Production, integration, launch, and beyond
Since EarthDaily is a software company, however, building and launching a satellite constellation is a major challenge. EarthDaily has built relationships with a variety of partners to help them with the project. Loft Orbital will be in charge of system integration, launch, and operations, and the satellite bus will be the “Longbow” bus made by Airbus OneWeb Satellites for Loft Orbital. The imaging payload itself, as detailed in recent SpaceQ coverage, is the result of a partnership between EarthDaily and global technology company ABB. The payloads’ electronics are supplied by Montreal’s Xiphos, and INO is providing the thermal sensors.
Rampersad also called out a company called L1 as a key vendor; L1 is responsible for the pre-launch calibration using the tunable lasers, and has experience calibrating scientific payloads up to National Institute of Standards and Technology (NIST) standards.
When asked about progress, Rampersad said that it’s happening on schedule. “The system is in the flight build phase,” he said, with ABB currently integrating the first flight payload of ten.
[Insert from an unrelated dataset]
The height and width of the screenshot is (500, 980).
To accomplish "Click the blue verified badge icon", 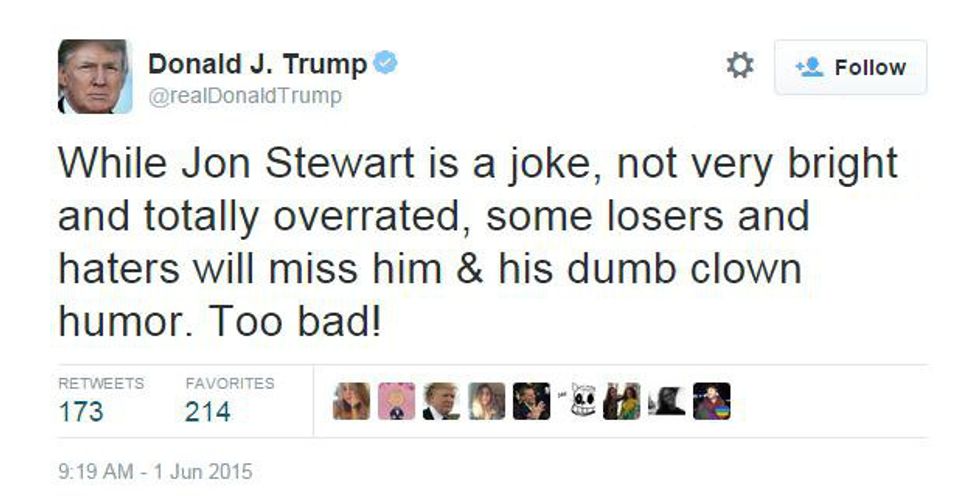I will (386, 63).
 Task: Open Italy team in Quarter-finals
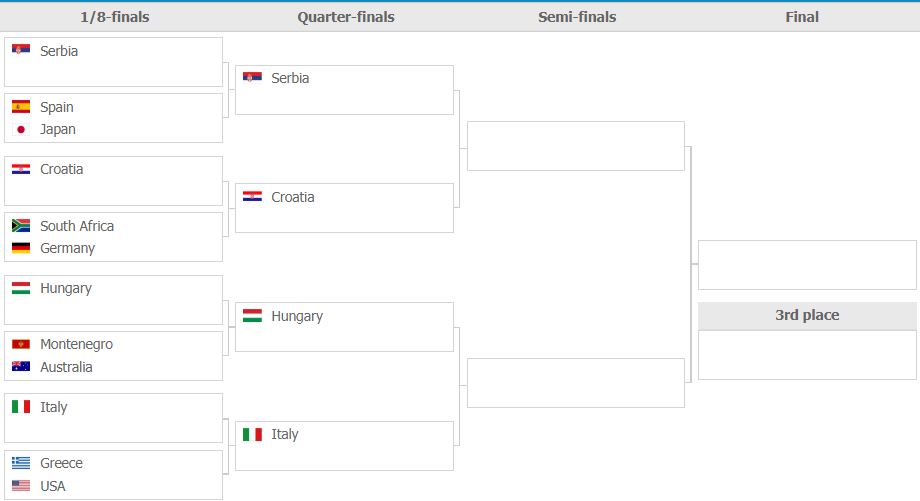[x=285, y=434]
They will be delivering the payload to Loft Orbital when it’s finished, who will integrate it with the bus.
As to launch, Rampersad said that it’s still on schedule for 2025. The first launch will be Q1 and is scheduled for February with SpaceX, and the second will be early Q2. After that, that’s it; the entire constellation will be in space, maneuvering to its final polar orbit. After they’re ready to go, Rampersad said, EarthDaily will “begin our data sales to our customers.” “The other part is that we start serving our own analytics,” he said, adding that “right now it’s mainly agricultural analytics, so that data stream will be fed directly to [EarthDaily Agro] to deliver ag-based solutions to our customers.”
After launch, they’ll also plunge into their AI-training work. Rampersad said, “after we launch our constellation, we will be exploring the development of large-scale AI models” which will “help build a deeper understanding of the dynamic changes across the Earth.”
This may even eventually involve the use of Large Language Model (LLM) generative AI. Rampersad said that people outside EarthDaily are working “to build applications that take natural language to trigger machine learning (ML) models,” where “the applications are asking an LLM to call another large scale satellite AI model.” In this situation, he said, “LLMs are a helper to make the complex satellite data easier to work with.” The EarthDaily constellation wouldn’t necessarily be used to train the LLM, but it would be used to improve and refine the satellite data models that it’s relying on.
“Our belief is that since we’re focussing on data quality and volumes, this will lead to more accurate ML models.”